Skip to: Content
Skip to: Site Navigation
Skip to: Search

  • Advertisements

How should US prepare for a post-Castro Cuba?



  • Print
  • E-mail
  • Facebook
  • Twitter
  • Yahoo! Buzz
  • Digg
  • Add This
  • Permissions

By Warren Richey, Staff writer of The Christian Science Monitor / November 23, 2005

MIAMI

From the Bay of Pigs to poison cigars, American attempts to rid the world of Fidel Castro have repeatedly been met with embarrassment and failure.

After 46 years, Mr. Castro's wheezing revolution has even outlived his cold-war ally, the once-mighty Soviet Union.

Now, amid reports of Castro's fragile health and conflicting expectations about the shape of a post-Castro Cuba, the US government is facing a choice about how aggressively it should press for democratic reforms in Havana after Castro's reign. Top Cuban officials, for their part, are reacting with alarm and bracing for a possible new round of American meddling.

Those in favor of taking bold action - namely, trying to stop Raul Castro from stepping into his brother's shoes - cite post-9/11 concerns that any failing or hostile nation may become a launching pad for terrorists seeking to attack the United States.

Those urging a more restrained approach stress Washington's less-than-impressive record in Cuba. Some point to the deadly insurgency in Iraq two years after what Bush administration officials had assumed would be a quick US military victory.

Many Cuba experts say Iraq and Cuba are completely separate scenarios, noting that political instability in Cuba is unlikely to result in the kind of protracted rebellion under way in Iraq.

But others say the same kind of flawed planning that caused Washington to fixate on Saddam Hussein's removal at the expense of other strategic imperatives is at play in US plans for Cuba after Castro.

"This is the same thinking that has led us astray before, and now in Iraq," says Damian Fernandez, director of the Cuban Research Institute at Florida International University here.

"A policy that is only defined based on the personality of Fidel Castro or [his brother] Raul Castro is misguided," he says. "It blinds us to real concerns that will affect US national interests and the future of Cuba."

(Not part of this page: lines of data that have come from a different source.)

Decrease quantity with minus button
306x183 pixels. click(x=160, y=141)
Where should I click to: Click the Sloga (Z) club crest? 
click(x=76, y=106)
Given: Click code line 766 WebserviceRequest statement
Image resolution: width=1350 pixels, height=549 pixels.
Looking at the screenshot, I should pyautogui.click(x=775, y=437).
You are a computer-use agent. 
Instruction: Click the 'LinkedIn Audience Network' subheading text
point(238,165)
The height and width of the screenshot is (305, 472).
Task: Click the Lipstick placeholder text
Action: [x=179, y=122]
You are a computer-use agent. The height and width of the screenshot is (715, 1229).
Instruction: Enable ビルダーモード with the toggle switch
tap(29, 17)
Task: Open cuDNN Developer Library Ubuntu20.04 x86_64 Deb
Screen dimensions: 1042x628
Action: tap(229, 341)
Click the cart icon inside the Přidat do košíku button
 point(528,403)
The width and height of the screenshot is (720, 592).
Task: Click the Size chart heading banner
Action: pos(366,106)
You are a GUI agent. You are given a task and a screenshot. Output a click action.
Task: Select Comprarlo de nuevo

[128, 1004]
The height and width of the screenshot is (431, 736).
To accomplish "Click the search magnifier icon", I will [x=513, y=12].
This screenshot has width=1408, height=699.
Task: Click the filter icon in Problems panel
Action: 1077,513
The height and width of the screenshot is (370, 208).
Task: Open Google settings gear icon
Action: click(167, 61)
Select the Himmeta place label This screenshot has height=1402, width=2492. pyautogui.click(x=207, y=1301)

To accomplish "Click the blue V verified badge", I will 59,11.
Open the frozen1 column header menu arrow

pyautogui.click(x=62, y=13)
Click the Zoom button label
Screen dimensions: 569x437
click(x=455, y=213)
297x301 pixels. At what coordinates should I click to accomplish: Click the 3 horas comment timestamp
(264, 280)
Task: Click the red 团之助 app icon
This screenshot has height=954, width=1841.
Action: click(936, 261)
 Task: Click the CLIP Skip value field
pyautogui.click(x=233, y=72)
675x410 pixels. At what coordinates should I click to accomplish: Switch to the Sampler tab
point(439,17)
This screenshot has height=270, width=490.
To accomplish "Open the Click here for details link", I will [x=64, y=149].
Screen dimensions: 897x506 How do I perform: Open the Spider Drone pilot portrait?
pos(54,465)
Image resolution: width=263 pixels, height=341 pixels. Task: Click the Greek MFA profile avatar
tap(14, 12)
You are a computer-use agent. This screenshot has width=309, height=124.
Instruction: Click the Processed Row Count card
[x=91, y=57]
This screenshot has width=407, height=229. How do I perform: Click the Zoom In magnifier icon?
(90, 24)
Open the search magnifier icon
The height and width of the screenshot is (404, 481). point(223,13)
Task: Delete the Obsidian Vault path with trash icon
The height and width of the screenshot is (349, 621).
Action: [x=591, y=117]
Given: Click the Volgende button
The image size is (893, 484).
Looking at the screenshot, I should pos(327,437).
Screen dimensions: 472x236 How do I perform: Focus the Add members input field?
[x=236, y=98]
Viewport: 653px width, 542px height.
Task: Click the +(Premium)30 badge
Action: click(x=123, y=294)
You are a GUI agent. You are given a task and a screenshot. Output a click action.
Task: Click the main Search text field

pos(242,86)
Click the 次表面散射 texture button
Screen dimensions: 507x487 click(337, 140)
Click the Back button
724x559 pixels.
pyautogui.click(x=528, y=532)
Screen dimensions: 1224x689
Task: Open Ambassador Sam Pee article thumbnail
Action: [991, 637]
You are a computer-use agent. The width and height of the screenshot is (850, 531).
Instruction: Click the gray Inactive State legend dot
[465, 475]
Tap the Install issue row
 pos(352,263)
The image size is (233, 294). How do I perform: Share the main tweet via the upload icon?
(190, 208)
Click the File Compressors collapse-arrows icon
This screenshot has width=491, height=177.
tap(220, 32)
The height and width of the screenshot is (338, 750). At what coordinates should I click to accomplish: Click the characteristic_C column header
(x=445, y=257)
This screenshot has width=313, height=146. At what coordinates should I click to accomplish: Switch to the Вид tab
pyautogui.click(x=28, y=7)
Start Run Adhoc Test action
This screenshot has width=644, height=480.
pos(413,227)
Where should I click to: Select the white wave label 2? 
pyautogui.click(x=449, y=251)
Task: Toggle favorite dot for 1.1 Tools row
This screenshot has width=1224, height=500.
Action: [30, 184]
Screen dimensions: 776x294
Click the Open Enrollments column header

The Bush administration has developed a 400-page plan for how to confront the challenges of post-Castro Cuba. In August, it appointed a Cuba "transition coordinator" at the State Department to carry out the plan.

The post-Castro plan addresses everything from water quality to drafting a new constitution to how best to punish Castro's foreign allies. But what has made the plan most controversial is its focus on proactively subverting efforts by Castro to transfer power to his brother, Raul.

"The Castro dictatorship is pursuing every means at its disposal to survive and perpetuate itself through a 'succession strategy,' " the plan says. "US policy must be targeted at undermining this succession strategy."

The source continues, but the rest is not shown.